Harnessing extracellular vesicle-mediated crosstalk between T cells and cancer cells for therapeutic applications.

Small extracellular vesicles (EVs) are a diverse group of lipid-based particles that are ≤200 nm in diameter and contain an aqueous core. EVs have been shown to mediate intercellular communications between a wide array of immune cells; the downstream effects are diverse and have potential implications for the development of novel immunotherapeutic treatments. Despite a high volume of studies addressing the role EVs play in the immune system, our understanding of the crosstalk between T cells and cancer cells remains limited. Here, we discuss how EVs derived from cancer cells modulate T cell functions and conversely, how T cell derived EVs are crucial in modulating adaptive immune functions. In the context of cancer, tumor derived EVs (TD-EVs) halt T cell-mediated immunity by interfering with effector functions and enhancing regulatory T cell (Treg) functions.
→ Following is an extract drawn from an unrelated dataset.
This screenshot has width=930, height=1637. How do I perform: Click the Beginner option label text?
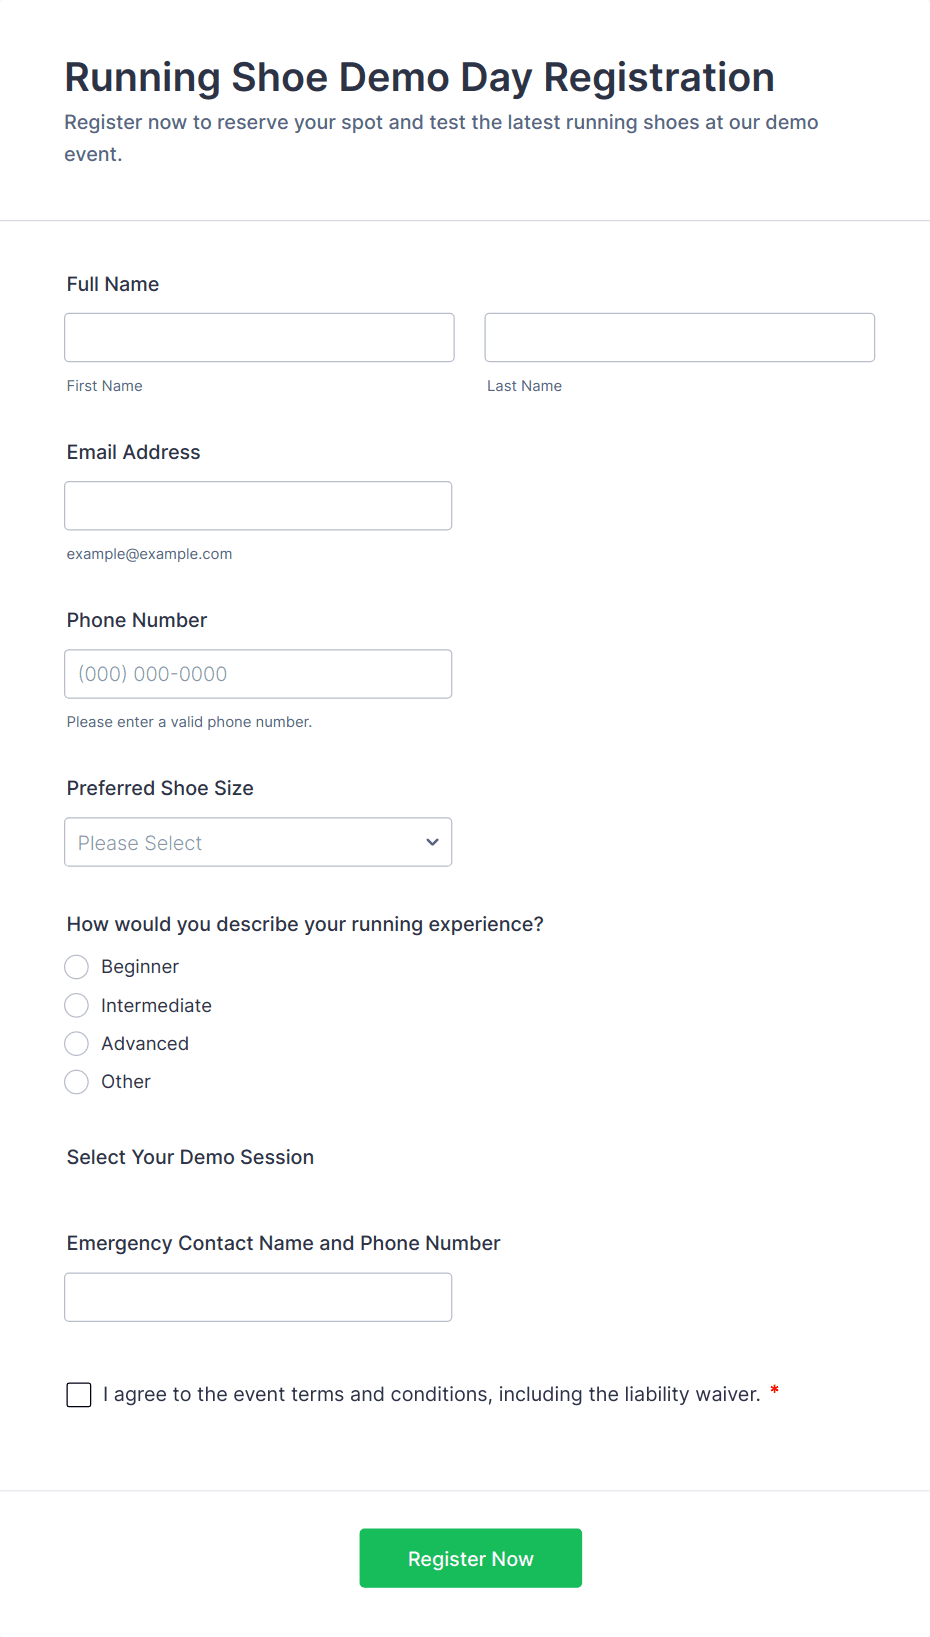(140, 967)

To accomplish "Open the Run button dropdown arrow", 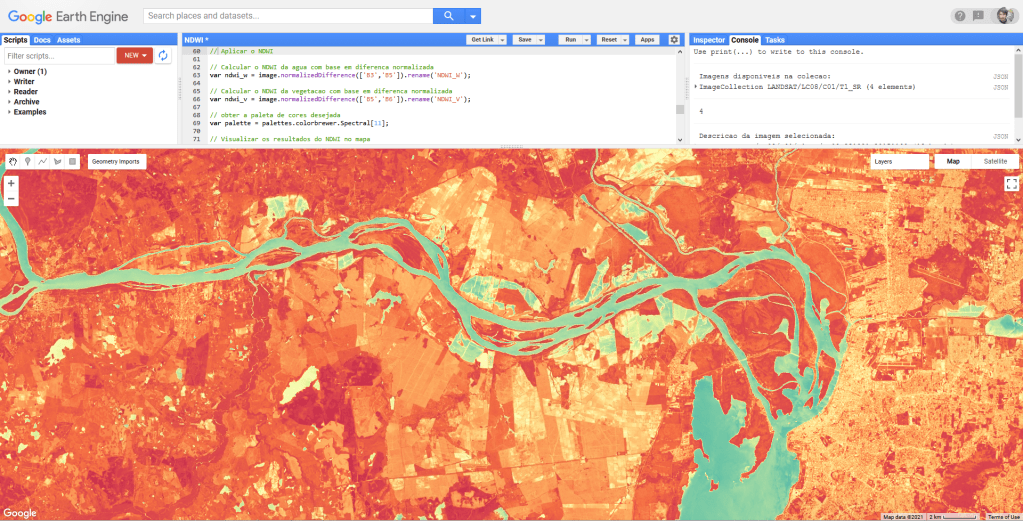I will (585, 39).
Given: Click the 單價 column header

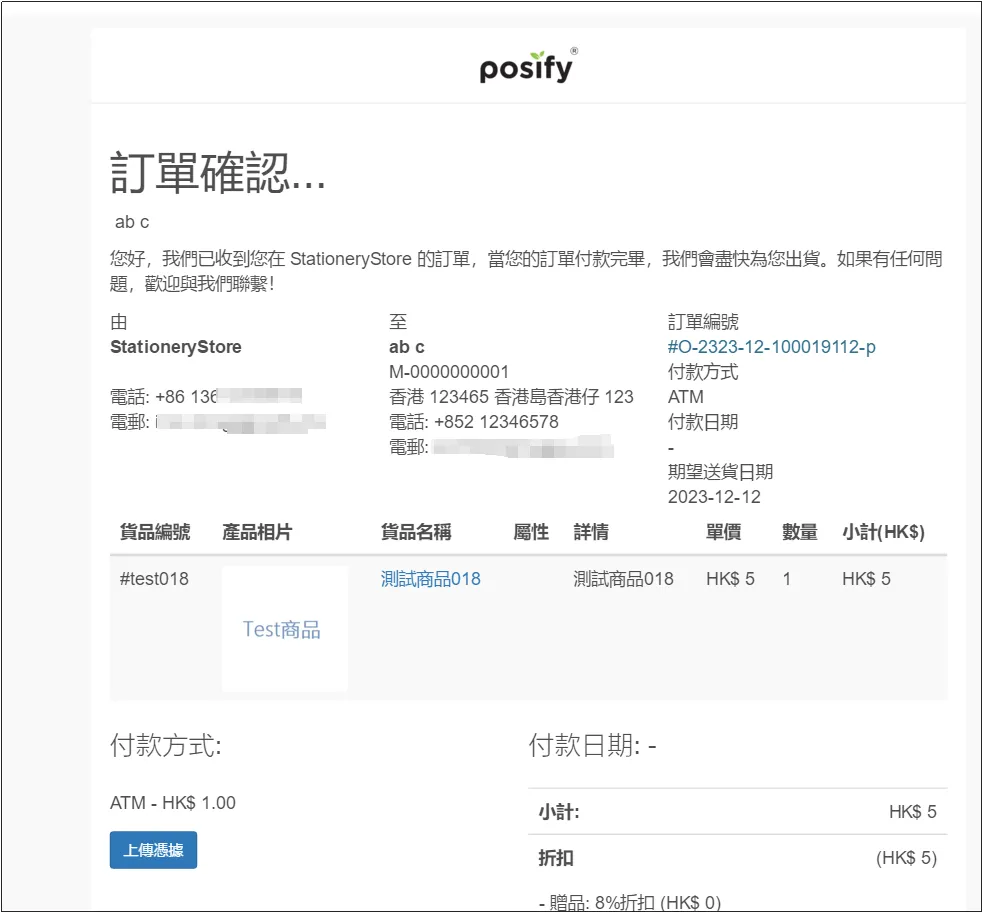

In contrast, EVs derived from effector T cells can serve to stimulate anticancer immunity, curbing metastasis and tumor growth. These findings highlight important aspects of how EVs can both mediate the therapeutic effects of T cells as well as impair T cell-mediated immunity. This calls for a deeper understanding of EV-mediated effects in order to advance them as next-generation therapeutics and nanocarriers.